Una società nella quale — senza troppo arzigogolare — l’espressione “comunicazione del corpo” ha spostato l’accento sulla parola “esibizione”. Una passerellala-comunicazione sulla quale il corpo cessa di essere elemento di culto, di curiosità velata da interesse, divenendo mero oggetto fine a sé stesso. Uno strumento piuttosto che un mezzo, il quale, privato della capacità di comunicare, viene vestito dell’abito dell’attenzione, al solo scopo di stupire, distrarre, provocare. Niente di meglio allora che schiaffarci addosso una valanga di immagini pubblicitarie, dove il corpo è quello di affascinanti modelle dagli occhi penetranti, dalle labbra seducenti, dalle curve sinuose. Quelle immagini che, a ragion veduta, ricorrono tra le principali cause di incidenti stradali dopo la guida in stato di ebbrezza e gli “affari” di coppia durante la guida. Ma dico io!
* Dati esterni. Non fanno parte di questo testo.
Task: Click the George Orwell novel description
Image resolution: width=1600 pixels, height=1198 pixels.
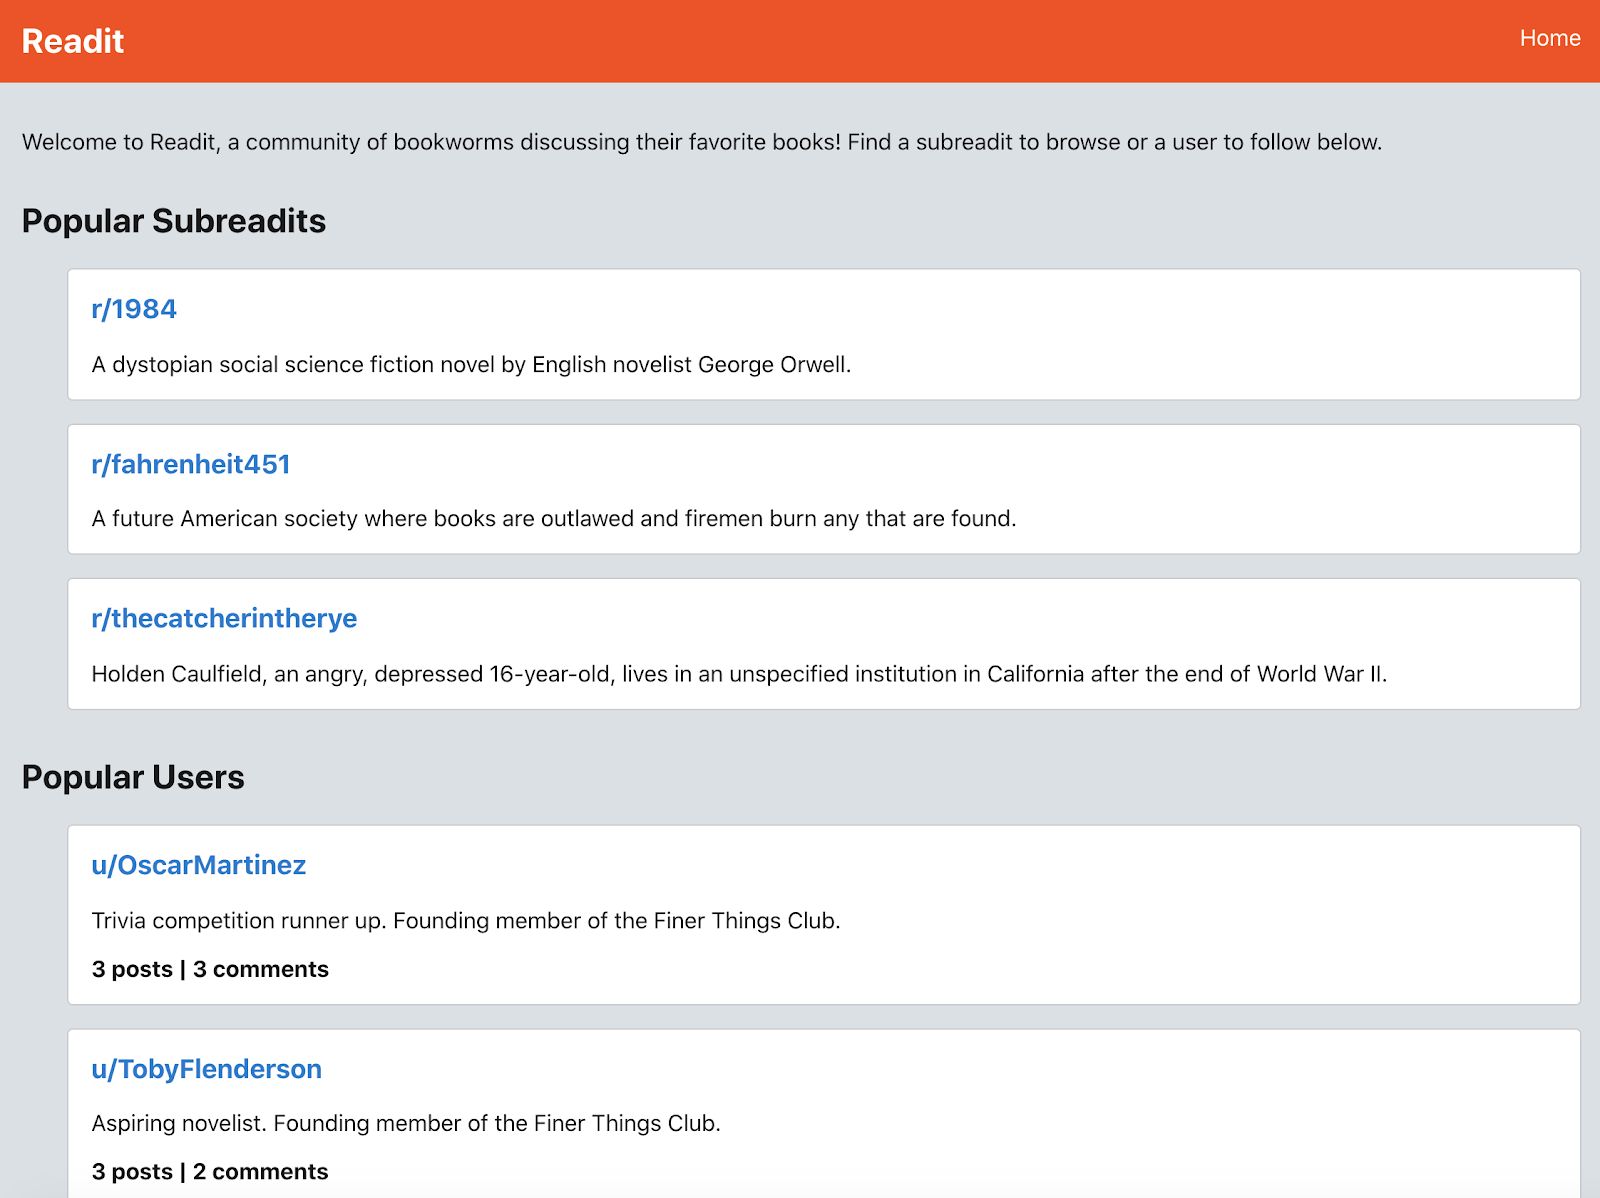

Non discuto la qualità del risultato. Quello che mi rende dubbioso — ed il qualche modo preoccupato — è la perdita della capacità di comunicazione conseguente alla strumentalizzazione del corpo umano. Riducendo all’osso un aspetto così affascinante, comunicazione del corpo diventa sinonimo di nudo. L’esempio di cui sopra evidenzia lo “sfruttamento” del corpo femminile, ma — seppur in minor misura — il discorso vale anche per il genere maschile. Moda e profumi dettano legge in questo campo, ricorrendo al belloccio super palestrato di turno, tutto virilità e testosterone.

Con riferimento al corpo umano, comunicazione ed esibizione non sono affatto la stessa cosa. E’ nostro compito, miei prodi guerrieri dell’esercito del Grande Fratello, difendere il corpo dagli attacchi della brama lussuriosa e della svenevole bellezza fine a sé stessa. Lasciate alla prima — la comunicazione — il compito di trasmettere un messaggio, un’idea, un sentimento, un’emozione. Diffidate invece della seconda, ché è tutto fuorché un effimero piacere per la vista. Ne potrete apprezzare le lussuriose curve, ma in quel caso dovrete stare attenti a non farvi scoprire con occhi sognanti dal vostro partner. In quel caso sarete costretti a due alternative: spiegare che è nella natura umana lasciarsi sedurre, oppure ricorrere alla solita menata del fantascientifico progetto di manipolazione di massa della mente umana. In ambo i casi, dubito seriamente possa funzionare. Comunque vada a finire, in bocca al lupo: la battaglia contro un esercito di gnocche mozzafiato e fusti ipertrofici è all’orizzonte!